[Given information]:
────────────────

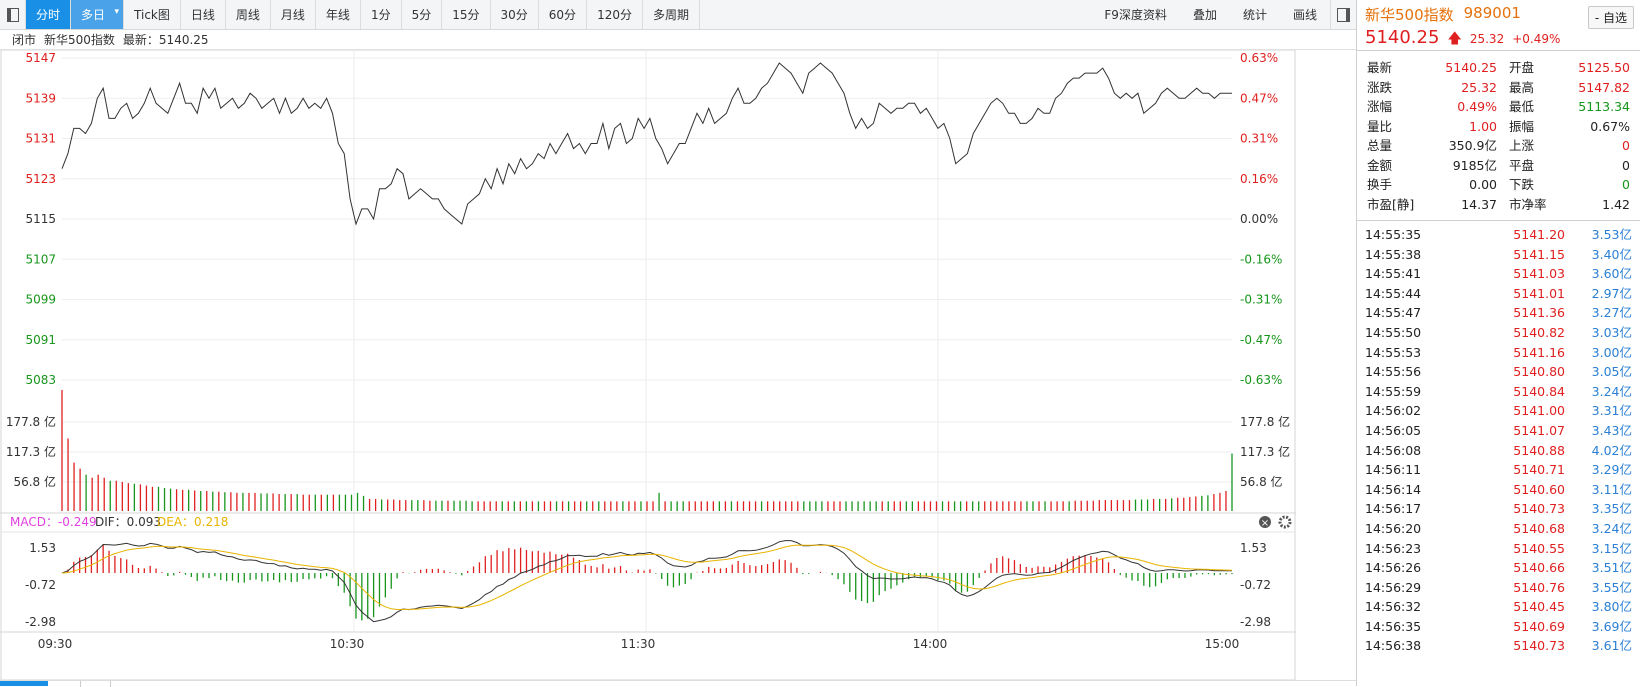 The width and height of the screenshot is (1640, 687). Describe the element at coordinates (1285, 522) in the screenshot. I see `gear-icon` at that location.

────────────────

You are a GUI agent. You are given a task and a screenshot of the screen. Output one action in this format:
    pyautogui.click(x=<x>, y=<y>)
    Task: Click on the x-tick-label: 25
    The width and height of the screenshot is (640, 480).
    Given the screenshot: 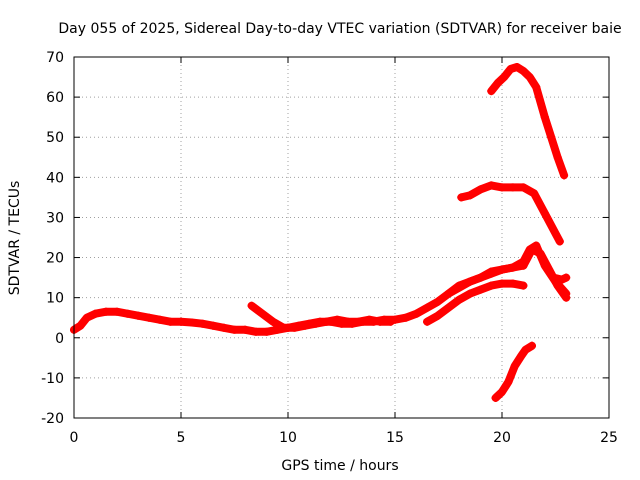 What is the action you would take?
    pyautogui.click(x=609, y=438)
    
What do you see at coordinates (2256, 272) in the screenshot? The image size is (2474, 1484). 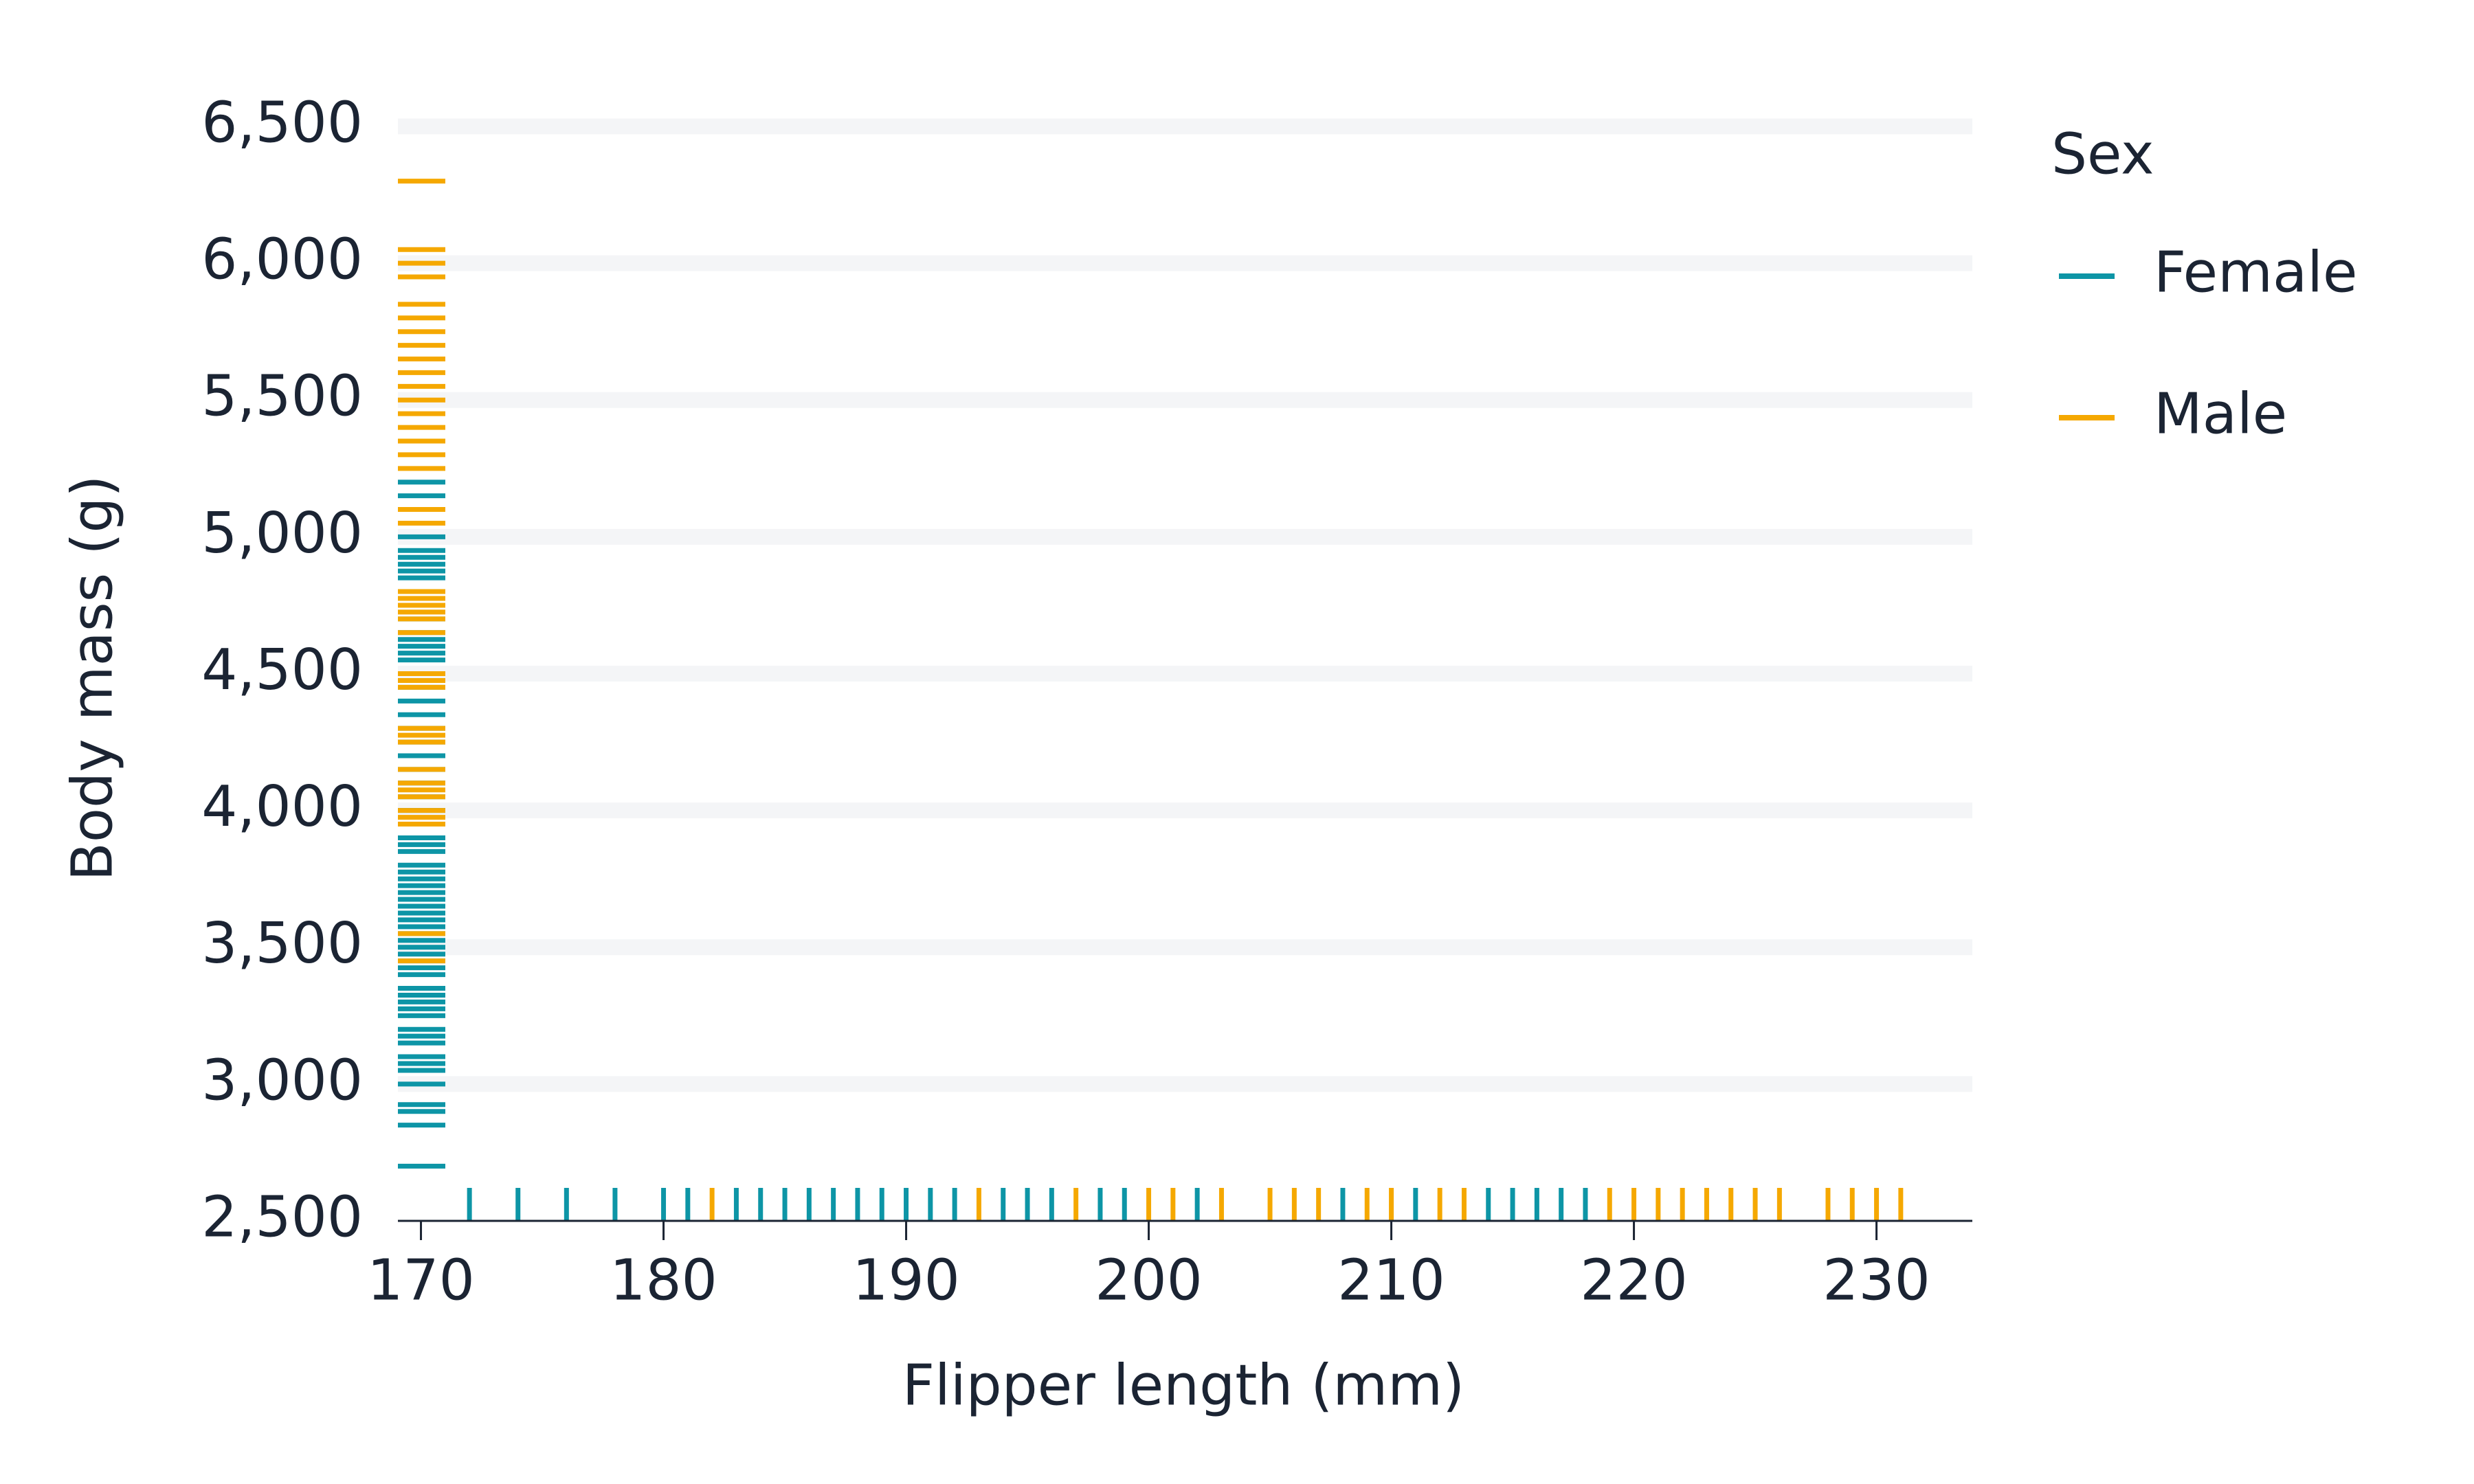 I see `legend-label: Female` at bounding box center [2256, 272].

────────────────

[Problem description]: Copy the items word for word, from the line containing "You are a GUI" up to and including the line containing "The width and height of the screenshot is (640, 480).".

[Expected answer]:
You are a GUI agent. You are given a task and a screenshot of the screen. Output one action in this format:
    pyautogui.click(x=<x>, y=<y>)
    Task: Click on the x-tick-label: 25
    The width and height of the screenshot is (640, 480).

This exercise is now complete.